Ultrasensitive electrochemical sensor for detection of salivary cortisol in stress conditions
Highlights
- This label-free electrochemical immunosensor based on Gii-Sens uses the bioreceptor (mAb-cort) and analyte (cortisol) in their natural forms without any modification to study their biomolecular interaction with high affinity by decreasing non-specific adsorption.
- Some salient features of the proposed graphene-based (Gii) cortisol immunosensor are its simple fabrication, low cost, higher selectivity, reproducibility, and superior sensitivity (0.24 fg mL−1) in actual saliva samples, making this an ideal platform for point-of-care diagnostics and health monitoring.
- The developed sensor was successfully deployed for detecting cortisol in human saliva in subjects (n=16) exposed to different stress levels and demonstrated a strong correlation upon validation against the on-site ELISA and Standard Salimetric assay.
- The impressive performance of a disposable cortisol sensor
within a laboratory-based environment suggests a promising
substitute for traditional methods involving complex procedures such as freezing, transporting, processing, and analysing samples.
Abstract
A natural stress response induces elevated cortisol levels in biological fluids, such as saliva. While current sensor technologies can detect cortisol in real time, their sensitivity and reliability for human subjects have not been assured. This is due to relatively low concentrations of salivary cortisol, which fluctuate throughout the day and vary significantly between individuals. To address these challenges, we present an improved electrochemical biosensor leveraging graphene’s exceptional conductivity and physicochemical properties. A 1-pyrenebutyric acid N-hydroxysuccinimide ester (PBASE-NHS)-modified commercial graphene foam (GF) electrode is presented to realize an ultra-sensitive biosensor for cortisol detection directly in human saliva.
The biosensor fabrication process entails the attachment of anti-cortisol monoclonal antibodies (mAb-cort) onto a PBASE-NHS/GF electrode through noncovalent immobilization on the vertically stratified graphene foam electrode surface. This unique immobilization strategy preserves graphene’s structural integrity and electrical conductivity while facilitating antibody immobilization. The binding of cortisol to immobilized mAb-cort is read out via diferential pulse voltammetry using ferri/ferro redox reactions. The immunosensor demonstrates an exceptional dynamic range of 1.0 fg mL−1 to 10,000 pg mL−1 (R2=0.9914) with a detection limit of 0.24 fg mL−1 (n=3) for cortisol. Furthermore, we have established the reliability of cortisol sensors in monitoring human saliva.
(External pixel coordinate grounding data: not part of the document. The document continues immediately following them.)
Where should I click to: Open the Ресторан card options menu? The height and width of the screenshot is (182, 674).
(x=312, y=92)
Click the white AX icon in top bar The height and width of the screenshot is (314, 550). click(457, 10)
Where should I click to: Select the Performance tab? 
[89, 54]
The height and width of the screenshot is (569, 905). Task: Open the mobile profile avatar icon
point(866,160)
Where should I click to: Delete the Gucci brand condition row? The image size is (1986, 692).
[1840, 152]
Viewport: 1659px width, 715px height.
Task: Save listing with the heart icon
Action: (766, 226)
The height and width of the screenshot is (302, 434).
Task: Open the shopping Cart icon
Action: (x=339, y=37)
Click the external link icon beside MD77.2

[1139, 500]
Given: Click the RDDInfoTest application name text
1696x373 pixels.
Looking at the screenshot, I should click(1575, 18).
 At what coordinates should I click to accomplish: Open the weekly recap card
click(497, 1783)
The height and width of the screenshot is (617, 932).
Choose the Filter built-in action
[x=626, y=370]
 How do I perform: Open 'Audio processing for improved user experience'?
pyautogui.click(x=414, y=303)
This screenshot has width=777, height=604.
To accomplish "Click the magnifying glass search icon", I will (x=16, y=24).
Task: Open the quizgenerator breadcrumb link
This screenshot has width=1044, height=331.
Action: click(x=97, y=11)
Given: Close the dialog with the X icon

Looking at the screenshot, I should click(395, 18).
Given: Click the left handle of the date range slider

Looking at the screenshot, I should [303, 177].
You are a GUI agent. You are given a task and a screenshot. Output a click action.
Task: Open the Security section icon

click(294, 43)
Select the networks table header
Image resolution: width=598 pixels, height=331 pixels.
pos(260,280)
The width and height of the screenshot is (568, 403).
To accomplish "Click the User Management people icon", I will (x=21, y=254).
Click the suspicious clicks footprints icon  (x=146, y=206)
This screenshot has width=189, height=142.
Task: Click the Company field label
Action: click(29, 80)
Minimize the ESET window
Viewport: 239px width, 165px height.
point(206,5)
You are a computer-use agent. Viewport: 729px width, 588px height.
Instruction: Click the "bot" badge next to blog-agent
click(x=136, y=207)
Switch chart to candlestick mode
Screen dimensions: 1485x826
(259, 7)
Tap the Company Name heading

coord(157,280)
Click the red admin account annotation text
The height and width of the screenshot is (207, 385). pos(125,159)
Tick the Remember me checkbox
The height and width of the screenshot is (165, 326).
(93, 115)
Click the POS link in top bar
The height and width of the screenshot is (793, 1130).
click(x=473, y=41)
We have also performed multiple modes of validation, one against the established enzyme-linked immunosorbent assay (ELISA) and a second by a third-party service Salimetric on 16 student volunteers exposed to diferent stress levels, showing excellent correlation (r=0.9961). These fndings suggest the potential for using mAb-cort/PBASE-NHS/GF-based cortisol electrodes for monitoring salivary cortisol in the general population.
Introduction
People living in modern, fast-paced lifestyles inevitably suffer from long-term psychological and physical stress [1, 2]. The experience of stress varies from person to person and is influenced by a wide range of factors, including mental health, environment, medical history, and socioeconomic status. This complexity makes it challenging to accurately assess its biophysical effects [3]. Persistent anxiety, mental well-being, and susceptibility to other mental illnesses can further intensify this emotional burden. Furthermore, as stress accumulates over time, it often leads to a set of symptoms known as chronic stress including depressive and post-traumatic stress syndromes, Alzheimer’s and Parkinson’s diseases, inflammatory conditions, as well as diabetes resulting from dysfunctions within the cardiovascular, immune, nervous, and endocrine systems [4–6].
For stress monitoring, POC diagnostics based on non-invasive biological fluids such as saliva are favoured, particularly in chronic stress conditions [14]. This is owing to a significant link between salivary and blood cortisol levels caused by the passive diffusion of free cortisol into saliva via ultra-filtration [15]. Recently, electrochemical cortisol biosensors [5, 7, 16–19], which are established on the specific molecular recognition between cortisol and receptor (antibodies/aptamer/molecularly imprinted polymers (MIPs) [20–22], have emerged as a promising technology due to their sensitivity to quantify cortisol in the range from 1.0 pM to 1.0 M. However, cortisol levels in saliva (morning, 1–12 ng mL−1, and evening, 0.1–3.0 ng mL−1) are more than 100-fold lower than in blood (morning, 25 µg mL−1, and midnight, 2 µg mL−1) [23].
While aforementioned methods are capable of detecting cortisol in saliva, there is always a question about their reliability and performance when dealing with diluted samples, particularly in terms of their clinical relevance, where concentrations are low. By choosing the right sensing structure and electrode material that facilitates the immobilization of biorecognition components, it is possible to enhance sensitivity and performance when working with actual samples reaching sub-attomolar concentrations.